Não porque o outro seja incapaz, mas porque nada é óbvio até que seja aprendido. O que hoje parece evidente para nós, só se tornou evidente porque alguém, em algum momento da nossa história, nos ensinou a perceber. Alguém precisou nomear o sentimento, descrever a situação, apontar o detalhe, contextualizar o comportamento.
O desenvolvimento das comunidades verbais, das práticas culturais e das formas de ensinar o que é relevante no mundo, sempre foi – e ainda é – um exercício constante de repetir o que parece óbvio para quem já aprendeu, mas que continua invisível para os que não tiveram a chance de ter alguém que ensinasse.
NADA É ÓBVIO ATÉ QUE UMA HISTÓRIA DE REFORÇO DIFERENCIAL TORNE AQUELA DIFERENÇA RELEVANTE PARA O SUJEITO.

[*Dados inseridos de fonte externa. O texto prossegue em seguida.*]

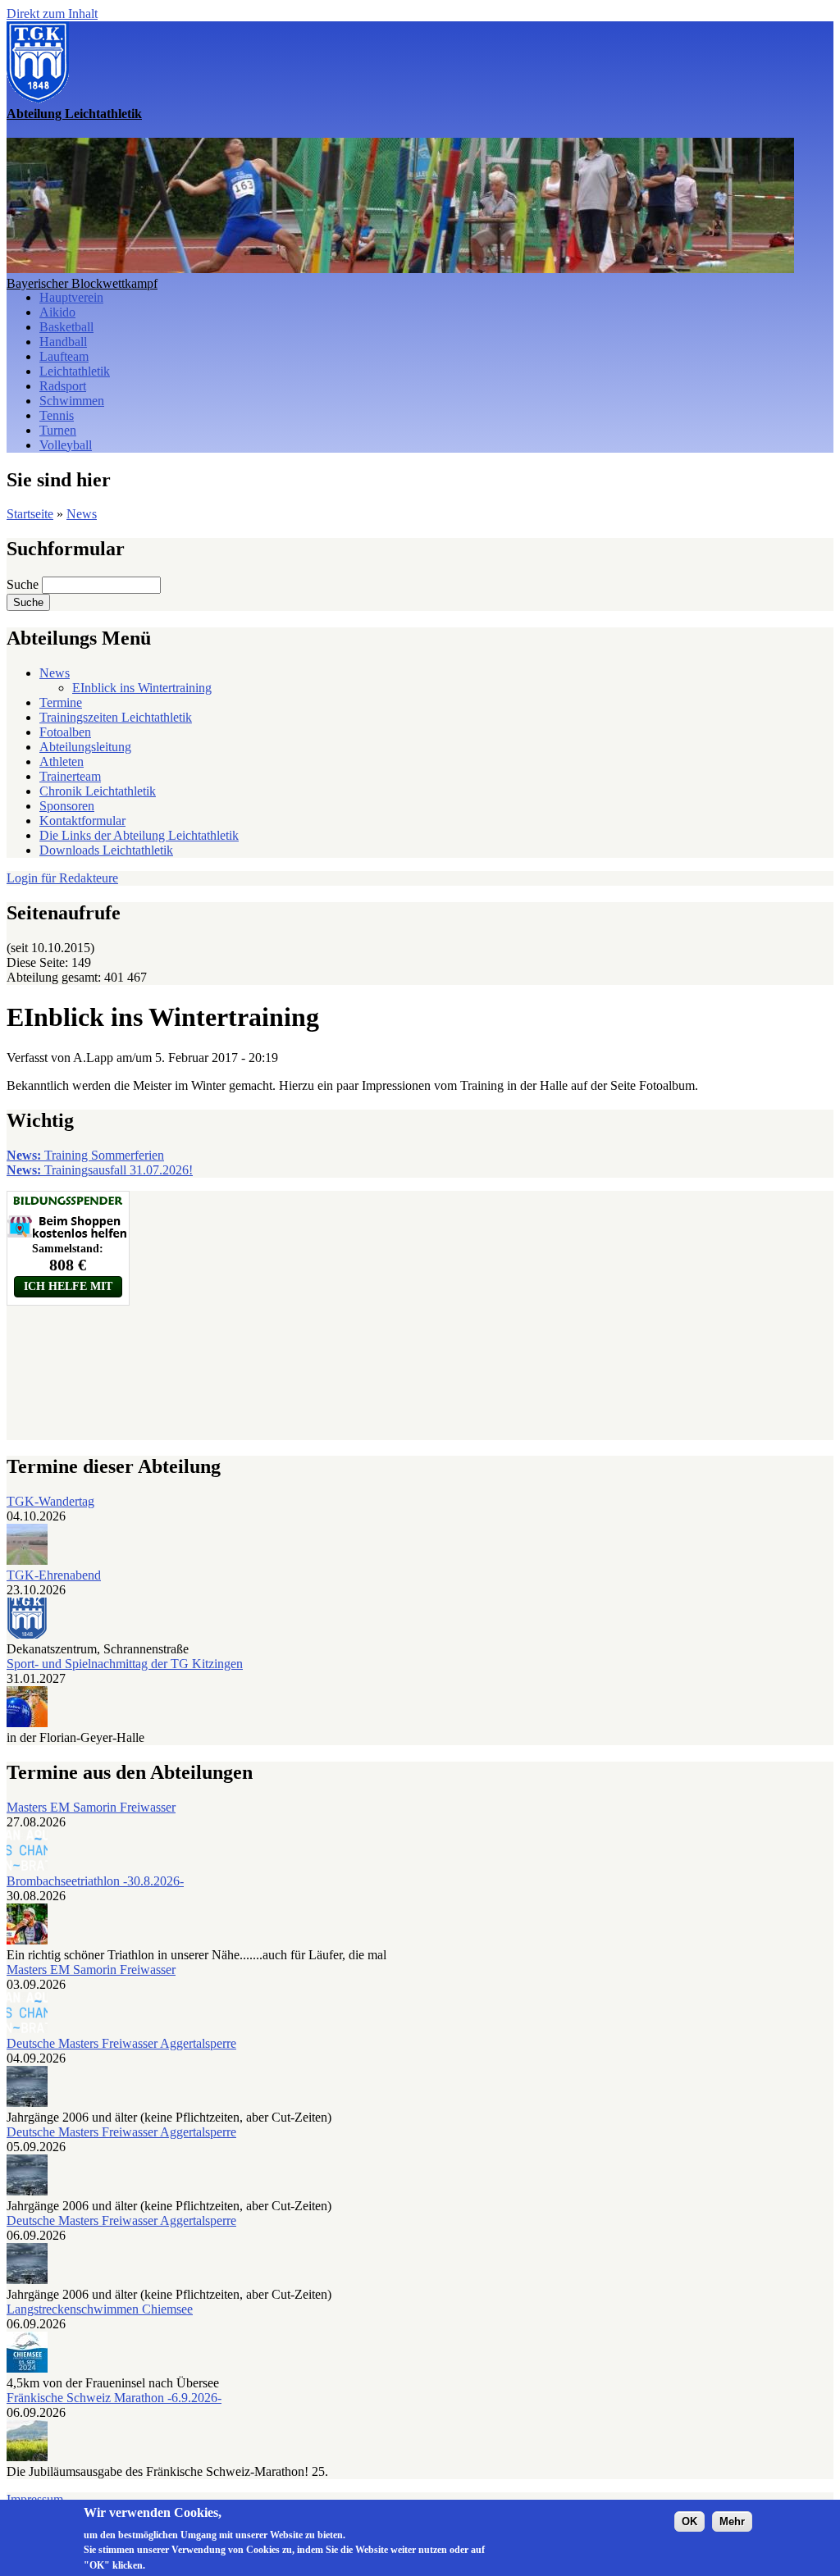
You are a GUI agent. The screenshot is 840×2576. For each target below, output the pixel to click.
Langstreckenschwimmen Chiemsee (100, 2309)
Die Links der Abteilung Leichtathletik (139, 835)
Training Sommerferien (85, 1155)
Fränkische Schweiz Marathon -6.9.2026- (114, 2398)
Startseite (30, 514)
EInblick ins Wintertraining (142, 688)
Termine (60, 702)
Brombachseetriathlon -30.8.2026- (95, 1881)
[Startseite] (38, 99)
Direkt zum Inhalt (52, 14)
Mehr (732, 2521)
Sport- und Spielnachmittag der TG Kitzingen (125, 1664)
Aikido (57, 312)
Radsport (62, 386)
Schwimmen (71, 401)
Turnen (57, 430)
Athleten (61, 761)
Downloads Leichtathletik (106, 850)
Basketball (66, 327)
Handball (63, 342)
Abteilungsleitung (85, 747)
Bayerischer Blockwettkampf (82, 283)
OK (689, 2521)
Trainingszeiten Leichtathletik (115, 717)
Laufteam (64, 356)
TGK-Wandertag (50, 1501)
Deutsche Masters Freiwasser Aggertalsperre (121, 2043)
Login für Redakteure (62, 878)
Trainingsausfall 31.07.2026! (100, 1170)
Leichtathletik (74, 371)
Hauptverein (71, 297)
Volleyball (65, 445)
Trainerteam (70, 776)
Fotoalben (65, 732)
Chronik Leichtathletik (97, 791)
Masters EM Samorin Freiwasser (91, 1807)
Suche (24, 584)
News (81, 514)
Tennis (56, 415)
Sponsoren (66, 806)
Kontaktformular (82, 821)
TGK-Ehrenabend (54, 1575)
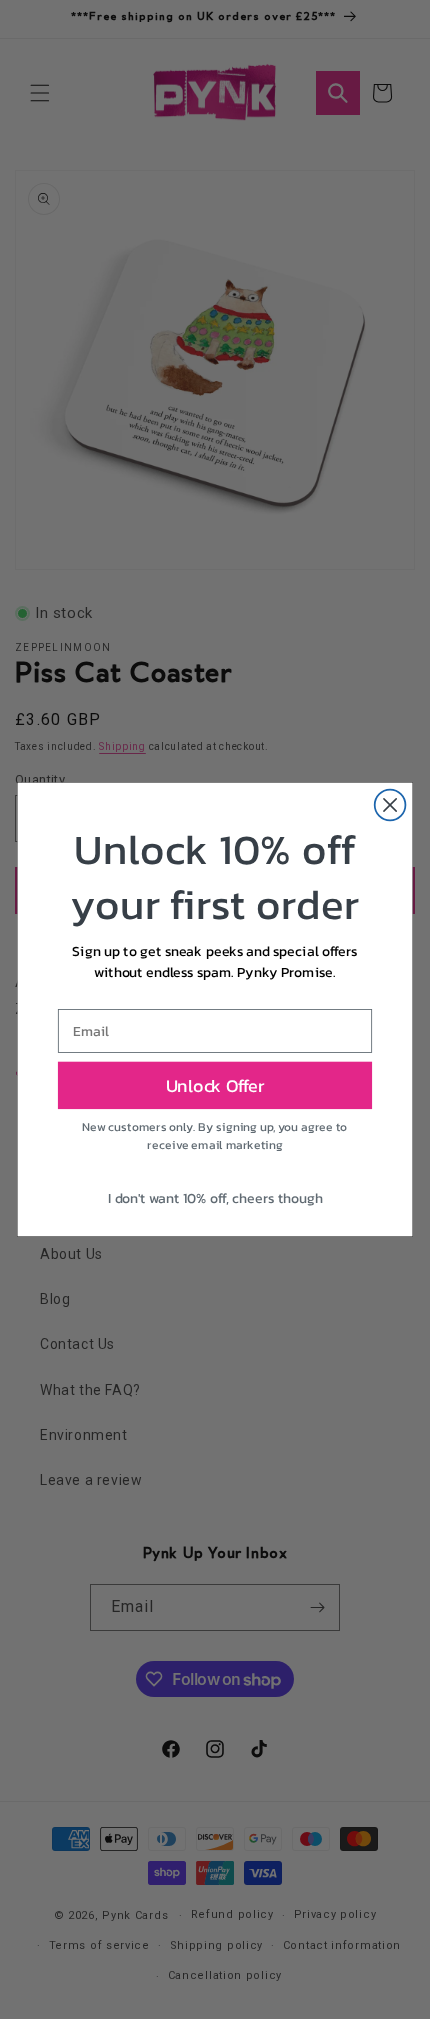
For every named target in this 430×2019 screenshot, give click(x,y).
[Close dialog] (390, 805)
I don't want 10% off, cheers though (215, 1197)
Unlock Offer (215, 1085)
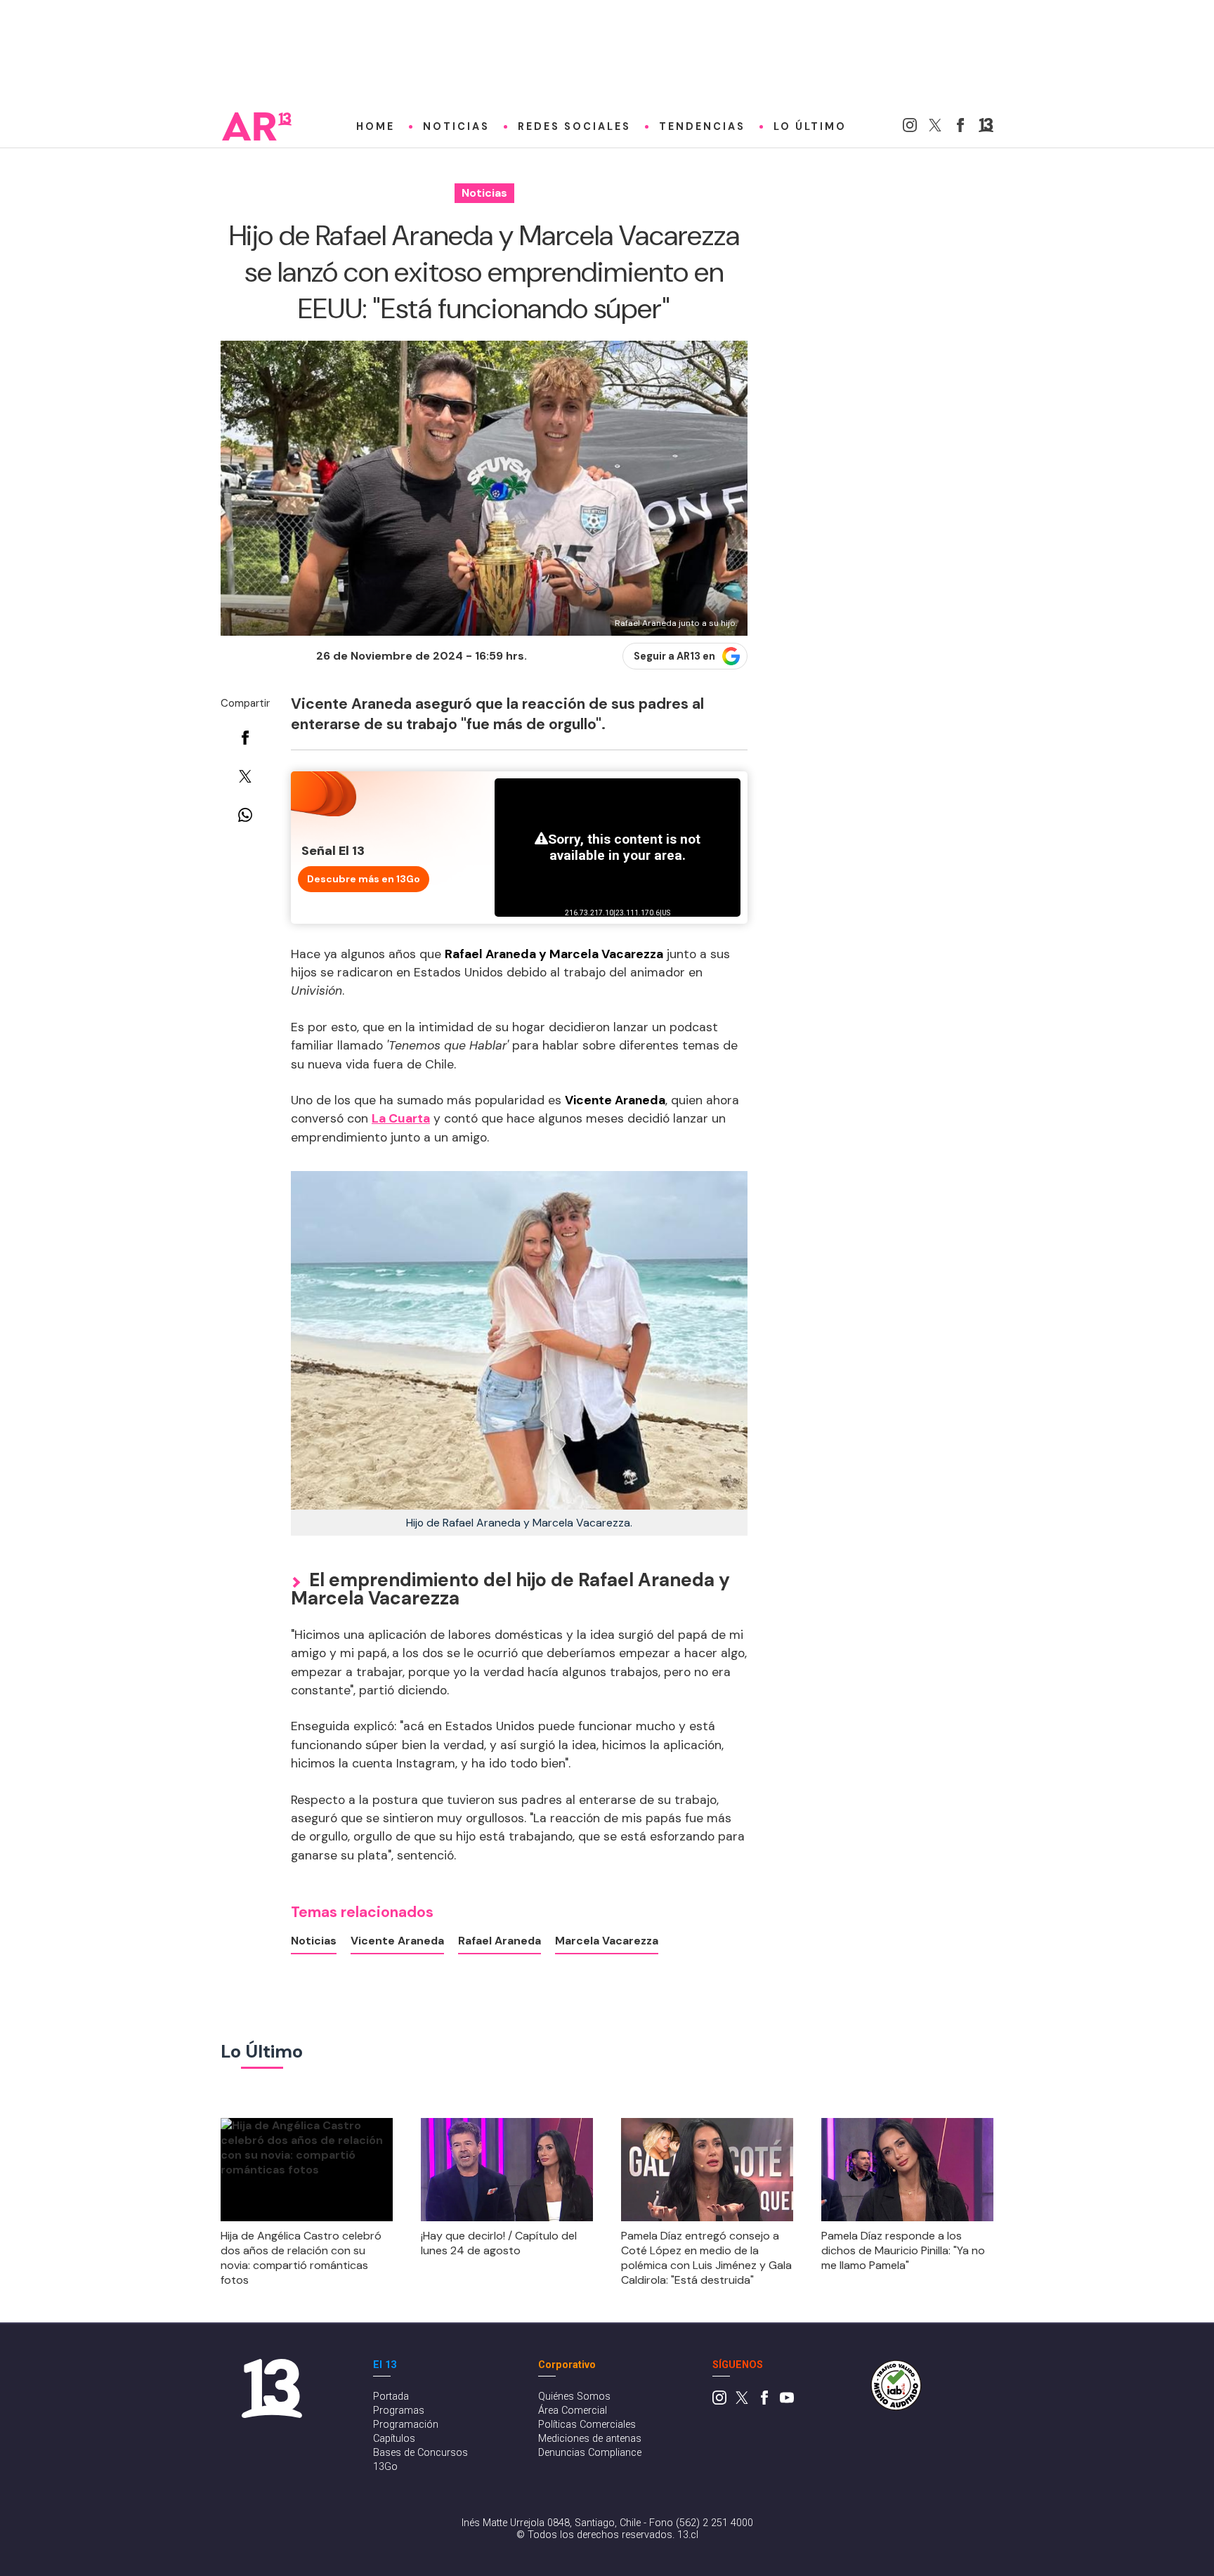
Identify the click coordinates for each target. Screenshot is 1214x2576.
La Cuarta (401, 1118)
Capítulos (394, 2439)
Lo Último (810, 126)
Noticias (456, 126)
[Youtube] (787, 2401)
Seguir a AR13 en (674, 656)
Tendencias (702, 126)
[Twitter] (935, 128)
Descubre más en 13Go (363, 878)
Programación (405, 2425)
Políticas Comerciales (587, 2425)
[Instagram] (910, 128)
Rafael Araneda (499, 1940)
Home (375, 126)
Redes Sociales (574, 126)
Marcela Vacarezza (606, 1940)
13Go (385, 2467)
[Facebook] (960, 128)
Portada (391, 2396)
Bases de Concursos (420, 2453)
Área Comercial (572, 2411)
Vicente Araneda (397, 1940)
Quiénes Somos (574, 2396)
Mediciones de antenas (589, 2439)
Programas (398, 2411)
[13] (986, 128)
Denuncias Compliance (589, 2453)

Ao dizermos o óbvio, estamos oferecendo ao outro a chance de desenvolver novas discriminações, de perceber nuances, de reorganizar padrões, de construir novos repertórios de comportamento.
Estamos ajudando a pessoa a sair da reatividade generalizada, daquilo que, às vezes, parece uma resposta automática a tudo, e a entrar num modo mais sensível, mais reflexivo, mais consciente das relações que experimenta.
DISCRIMINAR É UM POTENCIAL, MAS PARA QUE ELE SE REALIZE, É PRECISO AMBIENTE, OPORTUNIDADE, RELAÇÕES, ENSINO, INTERAÇÃO VERBAL.
Por isso, da próxima vez que você perceber alguém com dificuldade de entender o que, para você, é o mais simples dos óbvios… não aponte a cegueira com julgamento. Acenda a luz da palavra. Nomeie o que parece simples. Mostre o que parece evidente. Ensine o detalhe. Diga o óbvio.
Porque o que hoje é claro pra você… um dia também não foi.
E só se tornou claro porque alguém, lá atrás, te ensinou a ver.